== DOCUMENT TEXT

Our architectural practice was founded in 2001 by Juan Manuel Rojas and Laura Domínguez, partners and cofounders.
Our team is adapted for each project, and we usually collaborate with many other professionals and firms. The aim is to develop our best possible team for each project.
Hombre de Piedra is a patron of the Contemporary Architecture Foundation.
Juan Manuel Rojas Fernández
D Arch Doctor of Architecture
Master of Innovation in Architecture, Technology and Design
Senior researcher in Seville’s School of Architecture
Laura Domínguez Hernández
Architect
NAME OF THE PRACTICE
The practice’s name comes from the name of a street in Seville, where the practice was founded and started. As many others in Seville, this street has a story.
In the middle of Hombre de Piedra Street in Seville, on the façade of a building, there is a niche with a torso of a man in stone.

====

_EXERCISE TASKS_
• A. According to the architecture practice text, where does the practice's name come from?
• B. Reproduce the architecture practice text verbatim, starting at "Our architectural practice" and ending at "man in stone.".
• C. Extend the architecture practice text, picking up after its final sentence about the stone torso in the niche.
The data after this point is separate material, unrelated to the architecture practice text.

== RECORD EXCERPTS

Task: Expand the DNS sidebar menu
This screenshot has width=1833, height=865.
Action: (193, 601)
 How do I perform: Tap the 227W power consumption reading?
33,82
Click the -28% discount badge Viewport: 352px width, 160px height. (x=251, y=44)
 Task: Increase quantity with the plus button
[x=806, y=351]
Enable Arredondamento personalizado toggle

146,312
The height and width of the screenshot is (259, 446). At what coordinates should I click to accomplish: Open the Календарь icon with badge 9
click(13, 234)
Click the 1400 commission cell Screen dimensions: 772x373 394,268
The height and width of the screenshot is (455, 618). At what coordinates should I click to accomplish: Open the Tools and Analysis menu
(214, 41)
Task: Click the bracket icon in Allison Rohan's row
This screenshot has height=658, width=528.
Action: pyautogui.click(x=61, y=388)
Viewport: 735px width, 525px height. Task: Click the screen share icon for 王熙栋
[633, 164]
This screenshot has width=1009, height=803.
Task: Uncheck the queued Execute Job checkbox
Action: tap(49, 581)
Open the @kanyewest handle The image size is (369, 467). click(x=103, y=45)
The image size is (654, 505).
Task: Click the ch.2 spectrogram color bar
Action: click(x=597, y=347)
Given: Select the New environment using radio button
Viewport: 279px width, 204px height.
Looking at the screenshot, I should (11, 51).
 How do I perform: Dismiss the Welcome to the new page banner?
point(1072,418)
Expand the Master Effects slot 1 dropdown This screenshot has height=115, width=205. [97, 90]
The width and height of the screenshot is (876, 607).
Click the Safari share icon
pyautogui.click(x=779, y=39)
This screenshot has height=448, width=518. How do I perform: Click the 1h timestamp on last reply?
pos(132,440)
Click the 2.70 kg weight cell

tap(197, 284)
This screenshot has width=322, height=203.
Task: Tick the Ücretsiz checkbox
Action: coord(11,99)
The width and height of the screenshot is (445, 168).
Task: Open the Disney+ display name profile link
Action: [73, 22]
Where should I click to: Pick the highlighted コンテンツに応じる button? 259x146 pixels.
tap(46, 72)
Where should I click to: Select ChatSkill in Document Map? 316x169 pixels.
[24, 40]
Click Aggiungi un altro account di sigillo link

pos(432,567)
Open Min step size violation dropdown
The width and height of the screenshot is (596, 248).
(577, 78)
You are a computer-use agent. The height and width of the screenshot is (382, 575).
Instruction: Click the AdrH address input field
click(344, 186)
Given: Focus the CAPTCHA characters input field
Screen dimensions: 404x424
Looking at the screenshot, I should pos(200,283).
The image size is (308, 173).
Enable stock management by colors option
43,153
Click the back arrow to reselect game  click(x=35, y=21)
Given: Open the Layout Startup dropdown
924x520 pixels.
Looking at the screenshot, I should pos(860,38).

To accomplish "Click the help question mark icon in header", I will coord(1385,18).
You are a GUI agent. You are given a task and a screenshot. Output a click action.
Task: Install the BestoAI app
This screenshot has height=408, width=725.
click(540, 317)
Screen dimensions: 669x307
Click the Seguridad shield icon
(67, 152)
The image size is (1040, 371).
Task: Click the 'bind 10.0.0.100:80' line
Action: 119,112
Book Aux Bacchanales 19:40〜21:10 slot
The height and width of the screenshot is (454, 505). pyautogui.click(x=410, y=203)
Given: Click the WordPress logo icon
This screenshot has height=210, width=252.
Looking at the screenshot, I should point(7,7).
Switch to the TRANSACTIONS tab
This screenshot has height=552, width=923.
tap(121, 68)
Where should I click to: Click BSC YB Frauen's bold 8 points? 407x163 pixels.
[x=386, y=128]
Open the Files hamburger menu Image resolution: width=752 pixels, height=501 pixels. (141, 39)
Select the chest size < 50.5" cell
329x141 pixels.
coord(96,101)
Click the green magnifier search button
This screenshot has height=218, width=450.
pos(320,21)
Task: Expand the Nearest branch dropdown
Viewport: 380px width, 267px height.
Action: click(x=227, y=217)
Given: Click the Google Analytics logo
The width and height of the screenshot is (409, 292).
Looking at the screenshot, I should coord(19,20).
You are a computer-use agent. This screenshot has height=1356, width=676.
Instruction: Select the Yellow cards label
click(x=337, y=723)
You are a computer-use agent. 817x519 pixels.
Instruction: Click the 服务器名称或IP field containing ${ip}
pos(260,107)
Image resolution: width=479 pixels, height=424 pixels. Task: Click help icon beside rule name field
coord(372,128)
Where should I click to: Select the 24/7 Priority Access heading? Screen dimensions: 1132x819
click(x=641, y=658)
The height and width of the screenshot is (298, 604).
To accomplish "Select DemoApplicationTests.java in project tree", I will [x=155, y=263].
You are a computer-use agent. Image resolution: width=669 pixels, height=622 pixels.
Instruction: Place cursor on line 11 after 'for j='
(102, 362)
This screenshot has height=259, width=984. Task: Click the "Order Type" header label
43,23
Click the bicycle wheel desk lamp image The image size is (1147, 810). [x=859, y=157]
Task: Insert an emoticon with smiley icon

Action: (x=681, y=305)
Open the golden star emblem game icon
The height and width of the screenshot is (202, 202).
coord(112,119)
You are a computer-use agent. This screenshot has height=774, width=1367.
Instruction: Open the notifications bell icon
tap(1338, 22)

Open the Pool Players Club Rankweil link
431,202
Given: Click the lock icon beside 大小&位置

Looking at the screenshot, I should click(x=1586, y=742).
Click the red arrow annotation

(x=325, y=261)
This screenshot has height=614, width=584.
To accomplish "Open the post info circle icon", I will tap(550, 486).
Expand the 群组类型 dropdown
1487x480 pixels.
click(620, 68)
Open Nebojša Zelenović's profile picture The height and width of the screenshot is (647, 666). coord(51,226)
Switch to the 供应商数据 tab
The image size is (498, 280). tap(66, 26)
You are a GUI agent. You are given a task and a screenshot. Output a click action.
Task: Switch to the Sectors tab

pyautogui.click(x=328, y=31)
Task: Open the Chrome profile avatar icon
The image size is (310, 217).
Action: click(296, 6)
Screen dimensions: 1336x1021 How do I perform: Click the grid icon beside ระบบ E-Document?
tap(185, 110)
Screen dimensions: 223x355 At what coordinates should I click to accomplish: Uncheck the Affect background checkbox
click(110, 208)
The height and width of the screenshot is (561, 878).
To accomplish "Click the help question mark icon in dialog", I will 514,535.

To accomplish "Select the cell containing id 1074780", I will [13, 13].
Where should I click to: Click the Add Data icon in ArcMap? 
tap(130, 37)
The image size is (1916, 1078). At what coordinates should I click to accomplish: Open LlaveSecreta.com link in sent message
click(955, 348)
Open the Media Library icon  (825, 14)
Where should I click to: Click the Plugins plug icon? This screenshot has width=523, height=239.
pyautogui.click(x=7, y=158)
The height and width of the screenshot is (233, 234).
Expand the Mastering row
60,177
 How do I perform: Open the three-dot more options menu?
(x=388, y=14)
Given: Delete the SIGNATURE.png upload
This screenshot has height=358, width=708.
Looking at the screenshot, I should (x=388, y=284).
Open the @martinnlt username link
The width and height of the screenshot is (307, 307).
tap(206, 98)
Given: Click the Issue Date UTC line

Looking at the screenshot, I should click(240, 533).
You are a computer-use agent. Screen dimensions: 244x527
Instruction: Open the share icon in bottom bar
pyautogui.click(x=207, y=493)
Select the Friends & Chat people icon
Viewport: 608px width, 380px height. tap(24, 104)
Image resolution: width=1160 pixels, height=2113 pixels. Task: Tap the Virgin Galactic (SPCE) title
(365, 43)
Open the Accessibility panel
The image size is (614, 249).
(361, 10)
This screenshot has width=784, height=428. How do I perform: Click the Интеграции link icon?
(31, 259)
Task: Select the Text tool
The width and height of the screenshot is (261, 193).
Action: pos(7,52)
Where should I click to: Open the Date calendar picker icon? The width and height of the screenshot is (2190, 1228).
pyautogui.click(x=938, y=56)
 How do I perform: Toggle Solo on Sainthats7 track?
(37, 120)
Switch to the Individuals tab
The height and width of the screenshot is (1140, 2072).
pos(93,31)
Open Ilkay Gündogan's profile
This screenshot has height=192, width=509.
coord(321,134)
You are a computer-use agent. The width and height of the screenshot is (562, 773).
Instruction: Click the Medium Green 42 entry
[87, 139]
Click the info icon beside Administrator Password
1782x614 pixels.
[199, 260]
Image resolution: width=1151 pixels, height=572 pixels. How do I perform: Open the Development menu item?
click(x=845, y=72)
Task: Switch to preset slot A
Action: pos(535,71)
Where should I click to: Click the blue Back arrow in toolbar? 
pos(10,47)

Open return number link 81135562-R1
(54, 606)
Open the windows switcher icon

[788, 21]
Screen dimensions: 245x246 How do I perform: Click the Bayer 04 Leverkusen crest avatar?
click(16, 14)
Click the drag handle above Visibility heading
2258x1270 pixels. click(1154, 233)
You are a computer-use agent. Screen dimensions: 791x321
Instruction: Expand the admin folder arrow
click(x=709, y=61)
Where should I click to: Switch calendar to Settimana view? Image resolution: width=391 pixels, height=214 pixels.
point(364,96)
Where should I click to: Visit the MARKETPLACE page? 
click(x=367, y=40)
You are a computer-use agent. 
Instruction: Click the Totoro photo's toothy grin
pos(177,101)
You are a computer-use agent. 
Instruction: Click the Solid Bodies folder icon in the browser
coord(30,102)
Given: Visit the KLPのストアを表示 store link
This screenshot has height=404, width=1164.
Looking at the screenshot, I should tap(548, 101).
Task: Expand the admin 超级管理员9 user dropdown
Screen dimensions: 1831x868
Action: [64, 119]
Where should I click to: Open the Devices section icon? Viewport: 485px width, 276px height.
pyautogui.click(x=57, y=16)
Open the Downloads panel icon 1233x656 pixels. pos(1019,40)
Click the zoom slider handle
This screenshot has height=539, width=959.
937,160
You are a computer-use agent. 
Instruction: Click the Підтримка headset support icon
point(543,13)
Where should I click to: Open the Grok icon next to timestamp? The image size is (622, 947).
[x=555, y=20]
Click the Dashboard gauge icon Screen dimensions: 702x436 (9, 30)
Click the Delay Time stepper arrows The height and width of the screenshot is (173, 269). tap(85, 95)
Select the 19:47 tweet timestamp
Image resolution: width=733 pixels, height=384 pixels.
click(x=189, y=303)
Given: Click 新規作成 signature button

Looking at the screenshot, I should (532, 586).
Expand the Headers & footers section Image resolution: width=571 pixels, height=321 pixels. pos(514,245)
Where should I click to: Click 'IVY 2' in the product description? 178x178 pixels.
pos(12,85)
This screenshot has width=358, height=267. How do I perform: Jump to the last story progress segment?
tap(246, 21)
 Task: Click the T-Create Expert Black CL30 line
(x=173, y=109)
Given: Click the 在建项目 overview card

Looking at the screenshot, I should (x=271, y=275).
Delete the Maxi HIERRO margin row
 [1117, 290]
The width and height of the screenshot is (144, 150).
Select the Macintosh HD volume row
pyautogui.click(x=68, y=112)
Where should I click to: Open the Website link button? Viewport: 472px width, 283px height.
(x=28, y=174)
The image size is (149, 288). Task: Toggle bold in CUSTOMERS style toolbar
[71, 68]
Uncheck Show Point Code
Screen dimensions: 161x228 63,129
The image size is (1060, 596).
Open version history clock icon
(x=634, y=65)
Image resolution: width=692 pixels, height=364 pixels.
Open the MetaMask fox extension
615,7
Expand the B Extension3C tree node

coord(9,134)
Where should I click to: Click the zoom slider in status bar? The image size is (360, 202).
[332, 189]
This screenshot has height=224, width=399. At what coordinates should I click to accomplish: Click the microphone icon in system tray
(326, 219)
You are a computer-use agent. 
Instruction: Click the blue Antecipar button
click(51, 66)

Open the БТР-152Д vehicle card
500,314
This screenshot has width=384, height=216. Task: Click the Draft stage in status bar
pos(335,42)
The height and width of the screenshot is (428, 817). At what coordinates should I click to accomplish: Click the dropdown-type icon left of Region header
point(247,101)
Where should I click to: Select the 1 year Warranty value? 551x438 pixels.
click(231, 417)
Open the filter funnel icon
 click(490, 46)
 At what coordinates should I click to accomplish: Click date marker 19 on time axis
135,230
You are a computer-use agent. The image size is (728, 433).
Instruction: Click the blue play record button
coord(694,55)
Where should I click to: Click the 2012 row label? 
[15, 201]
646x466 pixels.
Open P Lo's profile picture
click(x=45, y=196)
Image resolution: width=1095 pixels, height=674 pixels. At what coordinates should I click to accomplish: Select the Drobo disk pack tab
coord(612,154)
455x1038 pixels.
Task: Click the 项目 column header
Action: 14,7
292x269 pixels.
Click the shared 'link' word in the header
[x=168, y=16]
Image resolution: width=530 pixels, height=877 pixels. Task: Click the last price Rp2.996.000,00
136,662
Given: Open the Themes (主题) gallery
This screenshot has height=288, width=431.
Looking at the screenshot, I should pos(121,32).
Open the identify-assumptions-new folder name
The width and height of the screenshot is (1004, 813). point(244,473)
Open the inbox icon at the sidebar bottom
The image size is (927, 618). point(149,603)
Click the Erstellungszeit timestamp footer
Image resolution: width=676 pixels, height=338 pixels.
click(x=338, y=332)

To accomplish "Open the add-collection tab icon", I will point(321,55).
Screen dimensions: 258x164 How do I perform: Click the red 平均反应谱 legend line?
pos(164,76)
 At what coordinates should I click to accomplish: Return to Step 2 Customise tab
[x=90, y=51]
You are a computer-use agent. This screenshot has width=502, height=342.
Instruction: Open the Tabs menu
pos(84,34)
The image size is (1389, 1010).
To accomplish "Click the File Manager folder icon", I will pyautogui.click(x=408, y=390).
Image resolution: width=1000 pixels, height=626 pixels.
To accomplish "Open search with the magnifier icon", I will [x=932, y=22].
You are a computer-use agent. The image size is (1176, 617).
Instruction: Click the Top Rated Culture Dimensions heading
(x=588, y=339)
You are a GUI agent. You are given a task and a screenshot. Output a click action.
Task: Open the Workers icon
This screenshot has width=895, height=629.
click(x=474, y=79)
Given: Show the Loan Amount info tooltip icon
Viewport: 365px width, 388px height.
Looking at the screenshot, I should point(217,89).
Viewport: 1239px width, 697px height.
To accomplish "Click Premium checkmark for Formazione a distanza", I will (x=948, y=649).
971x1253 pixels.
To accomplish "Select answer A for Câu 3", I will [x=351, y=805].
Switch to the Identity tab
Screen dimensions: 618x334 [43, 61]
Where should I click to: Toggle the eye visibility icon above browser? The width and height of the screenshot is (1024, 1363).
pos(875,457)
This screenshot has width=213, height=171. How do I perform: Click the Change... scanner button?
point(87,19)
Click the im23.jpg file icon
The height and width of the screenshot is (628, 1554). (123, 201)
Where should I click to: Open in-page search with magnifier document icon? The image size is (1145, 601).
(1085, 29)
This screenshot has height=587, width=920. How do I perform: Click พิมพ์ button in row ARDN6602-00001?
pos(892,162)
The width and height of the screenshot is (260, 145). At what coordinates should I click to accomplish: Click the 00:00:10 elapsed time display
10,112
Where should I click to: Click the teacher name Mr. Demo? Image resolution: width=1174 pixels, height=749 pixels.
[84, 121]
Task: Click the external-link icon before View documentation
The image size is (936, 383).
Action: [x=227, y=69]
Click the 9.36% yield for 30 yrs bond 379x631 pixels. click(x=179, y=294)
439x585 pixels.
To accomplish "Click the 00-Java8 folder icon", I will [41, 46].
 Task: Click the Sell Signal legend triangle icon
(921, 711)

====

_TASK-BY-TASK OUTPUTS_
• A. It comes from the name of a street in Seville, where the practice was founded and started.

• B.
Our architectural practice was founded in 2001 by Juan Manuel Rojas and Laura Domínguez, partners and cofounders.
Our team is adapted for each project, and we usually collaborate with many other professionals and firms. The aim is to develop our best possible team for each project.
Hombre de Piedra is a patron of the Contemporary Architecture Foundation.
Juan Manuel Rojas Fernández
D Arch Doctor of Architecture
Master of Innovation in Architecture, Technology and Design
Senior researcher in Seville’s School of Architecture
Laura Domínguez Hernández
Architect
NAME OF THE PRACTICE
The practice’s name comes from the name of a street in Seville, where the practice was founded and started. As many others in Seville, this street has a story.
In the middle of Hombre de Piedra Street in Seville, on the façade of a building, there is a niche with a torso of a man in stone.

• C.
Between the XIII and XV centuries, the name of the street was “calle del Buen Rostro” (street of the Good Face). In 1390, King Juan I enacted Law 11: every person in the street was obliged to kneel before the Blessed Sacrament (Communion Bread). Even the king, or people on horseback were compelled to do it, regardless of mud or other street conditions. On this occasion, a procession marched, the priest holding the Consecrated Bread to carry it to a dying person. People gathered in a tavern on that street went out when they heard the prayers. Among them was Matías “el Rubio” (the Blond), an ungodly man who refused to kneel. As he was turning away, a lightning bolt struck him and turned him into stone.
He was possibly one of the first self-recognised sceptics in Seville. Scepticism is an indispensable scientific quality to develop for the sake of progress.
Now we think it was a happy coincidence. Stone was one of the first materials that man took from nature and modeled as a tool in order to live more comfortably.
Architecture transforms spaces in a certain environment searching for the same aim.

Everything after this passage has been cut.